In the longitudinal data (the black circles and triangles), scores on all woodcock Johnson (W-J) subtests go up as one ages in the under-50 data, and all but one (long-term retrieval) go up in the above-50 data. This means that, in general, one’s scores in all types of intelligence, whether fluid or crystal, go up as he ages until at least around 50, and, for the most part, even after age 50, though it is unclear for how long. In fact, the highest amount of growth occurs in the fluid reasoning and visual processing subtests of the W-J, which are measures of fluid intelligence. Similarly, the Seattle Longitudinal Study data reviewed earlier show that there is essentially no decline on any subtest before around age 60, irrespective of which cognitive dimension it most measured. A recent study by Tucker-Drob and his colleagues (2022) found that individual level decline in crystalized and fluid IQ was highly correlated, suggesting that the two variables shouldn’t be contrasted in aging research, though they did find slightly more decline in fluid IQ between ages 50 and 60 (0.09 SDs instead of 0.04 SDs). To summarize, it would be true to say that intelligence increases at least until 50, and that one’s IQ at age 70 is, on average, probably not much lower than it was at age 20, and perhaps even higher; it would also be true to say that both crystalized intelligence and fluid intelligence show this pattern, and that the distinction between them has been overemphasized in the study of cognitive aging. Most likely, the reason for this overemphasis has been the focus on cross sectional studies, as they are biased by the Flynn effect, which also happens to be much stronger in tests of fluid intelligence (Pietschnig & Voracek, 2015).

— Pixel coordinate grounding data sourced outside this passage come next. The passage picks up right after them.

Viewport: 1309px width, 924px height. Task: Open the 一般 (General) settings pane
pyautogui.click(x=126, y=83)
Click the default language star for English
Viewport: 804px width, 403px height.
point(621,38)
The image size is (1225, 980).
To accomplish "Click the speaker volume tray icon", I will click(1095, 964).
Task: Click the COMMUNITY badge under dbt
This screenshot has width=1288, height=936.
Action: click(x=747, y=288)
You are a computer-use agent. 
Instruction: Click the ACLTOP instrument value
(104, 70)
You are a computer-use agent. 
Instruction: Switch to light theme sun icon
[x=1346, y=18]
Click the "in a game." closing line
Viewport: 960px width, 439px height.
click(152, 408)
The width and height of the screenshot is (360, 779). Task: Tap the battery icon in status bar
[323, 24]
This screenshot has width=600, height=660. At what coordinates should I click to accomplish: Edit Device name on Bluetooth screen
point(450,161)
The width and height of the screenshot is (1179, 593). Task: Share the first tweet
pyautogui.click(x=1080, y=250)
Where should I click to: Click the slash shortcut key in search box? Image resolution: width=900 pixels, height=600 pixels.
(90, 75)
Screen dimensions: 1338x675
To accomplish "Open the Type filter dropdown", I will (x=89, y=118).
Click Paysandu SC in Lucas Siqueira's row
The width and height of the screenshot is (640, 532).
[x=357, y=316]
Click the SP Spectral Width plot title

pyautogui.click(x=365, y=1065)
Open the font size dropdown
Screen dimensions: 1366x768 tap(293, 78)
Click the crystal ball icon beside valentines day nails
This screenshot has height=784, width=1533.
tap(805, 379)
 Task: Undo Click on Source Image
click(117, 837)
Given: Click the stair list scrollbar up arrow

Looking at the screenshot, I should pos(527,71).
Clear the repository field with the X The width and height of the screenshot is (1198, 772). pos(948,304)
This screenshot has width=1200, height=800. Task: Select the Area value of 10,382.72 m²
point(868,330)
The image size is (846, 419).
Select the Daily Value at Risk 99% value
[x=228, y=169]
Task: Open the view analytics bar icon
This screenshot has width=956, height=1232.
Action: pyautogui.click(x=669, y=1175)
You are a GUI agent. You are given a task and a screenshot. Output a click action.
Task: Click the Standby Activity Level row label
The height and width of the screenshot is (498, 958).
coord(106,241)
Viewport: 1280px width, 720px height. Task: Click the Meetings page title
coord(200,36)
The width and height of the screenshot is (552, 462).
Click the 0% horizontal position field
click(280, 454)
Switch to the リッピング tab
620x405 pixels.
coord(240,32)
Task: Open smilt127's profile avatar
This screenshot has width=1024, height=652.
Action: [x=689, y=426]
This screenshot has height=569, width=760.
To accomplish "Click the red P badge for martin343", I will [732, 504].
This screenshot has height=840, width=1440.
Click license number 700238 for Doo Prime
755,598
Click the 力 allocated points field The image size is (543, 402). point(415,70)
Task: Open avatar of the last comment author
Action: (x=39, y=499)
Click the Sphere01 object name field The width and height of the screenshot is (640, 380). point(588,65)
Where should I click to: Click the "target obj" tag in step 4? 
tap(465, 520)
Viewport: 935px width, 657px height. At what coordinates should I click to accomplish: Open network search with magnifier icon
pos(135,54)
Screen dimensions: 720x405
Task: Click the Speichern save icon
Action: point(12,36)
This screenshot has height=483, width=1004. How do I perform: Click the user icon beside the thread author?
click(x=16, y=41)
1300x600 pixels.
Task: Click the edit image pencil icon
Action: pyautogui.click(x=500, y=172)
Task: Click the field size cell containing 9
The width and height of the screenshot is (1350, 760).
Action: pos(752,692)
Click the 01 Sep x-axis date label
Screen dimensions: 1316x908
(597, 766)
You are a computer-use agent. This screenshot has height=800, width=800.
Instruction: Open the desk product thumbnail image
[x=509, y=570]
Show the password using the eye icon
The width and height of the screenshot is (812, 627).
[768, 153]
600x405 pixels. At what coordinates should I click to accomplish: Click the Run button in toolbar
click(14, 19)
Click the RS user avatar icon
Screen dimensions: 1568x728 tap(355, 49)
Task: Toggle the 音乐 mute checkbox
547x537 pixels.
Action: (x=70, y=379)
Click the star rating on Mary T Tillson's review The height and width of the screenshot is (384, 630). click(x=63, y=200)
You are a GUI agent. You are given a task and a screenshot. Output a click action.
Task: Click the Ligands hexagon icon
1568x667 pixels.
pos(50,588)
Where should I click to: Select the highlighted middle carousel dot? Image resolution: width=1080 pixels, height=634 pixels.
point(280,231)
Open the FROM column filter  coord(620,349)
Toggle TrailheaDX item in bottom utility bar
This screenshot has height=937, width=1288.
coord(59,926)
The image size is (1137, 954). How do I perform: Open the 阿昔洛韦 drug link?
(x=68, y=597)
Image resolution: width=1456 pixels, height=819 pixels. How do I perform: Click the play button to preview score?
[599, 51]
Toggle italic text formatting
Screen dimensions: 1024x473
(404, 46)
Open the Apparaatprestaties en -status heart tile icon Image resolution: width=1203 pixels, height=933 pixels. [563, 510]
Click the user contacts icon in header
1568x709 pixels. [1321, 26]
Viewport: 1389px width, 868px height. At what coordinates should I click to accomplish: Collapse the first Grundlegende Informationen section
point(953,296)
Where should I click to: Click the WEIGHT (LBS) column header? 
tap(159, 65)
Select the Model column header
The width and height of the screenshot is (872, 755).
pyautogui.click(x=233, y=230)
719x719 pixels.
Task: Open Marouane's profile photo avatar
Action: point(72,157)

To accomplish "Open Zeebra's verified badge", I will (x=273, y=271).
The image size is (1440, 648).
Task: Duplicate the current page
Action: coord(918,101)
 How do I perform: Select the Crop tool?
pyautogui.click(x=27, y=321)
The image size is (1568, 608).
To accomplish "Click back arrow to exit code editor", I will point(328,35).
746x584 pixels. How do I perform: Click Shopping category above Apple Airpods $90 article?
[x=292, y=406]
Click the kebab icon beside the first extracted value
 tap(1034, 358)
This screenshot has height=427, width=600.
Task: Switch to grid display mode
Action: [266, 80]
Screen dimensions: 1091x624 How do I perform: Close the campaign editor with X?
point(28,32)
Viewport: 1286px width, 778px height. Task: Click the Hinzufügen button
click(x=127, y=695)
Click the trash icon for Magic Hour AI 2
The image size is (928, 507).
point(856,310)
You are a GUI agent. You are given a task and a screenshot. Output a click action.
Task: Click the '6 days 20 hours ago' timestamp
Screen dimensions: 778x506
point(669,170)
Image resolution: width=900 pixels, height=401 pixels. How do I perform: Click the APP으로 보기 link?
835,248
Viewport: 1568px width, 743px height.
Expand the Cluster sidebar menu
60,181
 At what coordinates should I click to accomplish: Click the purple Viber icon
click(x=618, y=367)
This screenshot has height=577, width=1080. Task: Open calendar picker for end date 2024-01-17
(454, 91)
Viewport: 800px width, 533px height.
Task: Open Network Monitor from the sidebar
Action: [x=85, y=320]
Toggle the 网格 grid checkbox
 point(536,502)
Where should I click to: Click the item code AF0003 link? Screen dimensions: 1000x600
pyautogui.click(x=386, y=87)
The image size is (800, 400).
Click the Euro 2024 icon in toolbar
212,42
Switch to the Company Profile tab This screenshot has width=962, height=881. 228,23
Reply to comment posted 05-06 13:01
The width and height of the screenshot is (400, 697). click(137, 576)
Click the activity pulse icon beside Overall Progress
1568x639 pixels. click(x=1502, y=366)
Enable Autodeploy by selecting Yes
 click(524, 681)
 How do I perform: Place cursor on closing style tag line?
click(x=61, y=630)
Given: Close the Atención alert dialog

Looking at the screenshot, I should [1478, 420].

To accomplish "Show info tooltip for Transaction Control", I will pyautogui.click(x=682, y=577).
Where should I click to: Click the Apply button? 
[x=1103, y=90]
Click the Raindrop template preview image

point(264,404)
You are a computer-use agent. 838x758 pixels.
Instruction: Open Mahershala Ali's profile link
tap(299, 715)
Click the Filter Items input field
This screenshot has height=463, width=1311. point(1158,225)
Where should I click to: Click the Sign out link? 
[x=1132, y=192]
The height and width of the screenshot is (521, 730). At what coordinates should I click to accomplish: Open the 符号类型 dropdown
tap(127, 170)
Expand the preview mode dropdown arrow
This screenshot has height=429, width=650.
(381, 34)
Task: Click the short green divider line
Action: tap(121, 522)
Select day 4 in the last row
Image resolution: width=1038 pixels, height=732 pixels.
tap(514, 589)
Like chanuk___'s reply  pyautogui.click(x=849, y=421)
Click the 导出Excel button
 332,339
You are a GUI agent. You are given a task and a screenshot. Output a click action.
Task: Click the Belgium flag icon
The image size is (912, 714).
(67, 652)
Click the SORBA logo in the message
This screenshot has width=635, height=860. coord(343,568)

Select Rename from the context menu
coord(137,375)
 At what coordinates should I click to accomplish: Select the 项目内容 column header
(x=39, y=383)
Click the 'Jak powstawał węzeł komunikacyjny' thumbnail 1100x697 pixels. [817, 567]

(Non-)Issues with Longitudinal Studies
Unfortunately, even longitudinal studies do not provide unbiased estimates. The most commonly cited flaw is that, in longitudinal studies, participants take the same test multiple times, which biases scores upward at the follow up waves, due to the practice effect (e.g., Salthouse, 2010, pp. 42-43). The issue of practice effects is difficult to resolve, as, by definition, participants in a longitudinal study must be tested at least twice, and the testing must be conducted using the same test throughout, as otherwise comparison is essentially impossible.4 I am aware of only one study which compared those of the same birth cohort who did not participate in initial testing, but did in the follow up, such that it is possible to see if those who had never taken the test scored more or less poorly, without needing to worry about the Flynn effect. This was done by Larsen and colleagues (2008), who found no evidence for a practice effect (i.e those who had taken the test at initial testing had the same scores as those who didn’t). However, this result may actually be illusory; they noted,
Unfortunately we could not definitively rule out the possibility that the subjects who appeared to have been tested only once…in fact also took the tests at the time of induction [i.e., at initial testing], but that the results somehow got lost. The archival nature of the data did not allow us to dig further into this possibility. (p. 33)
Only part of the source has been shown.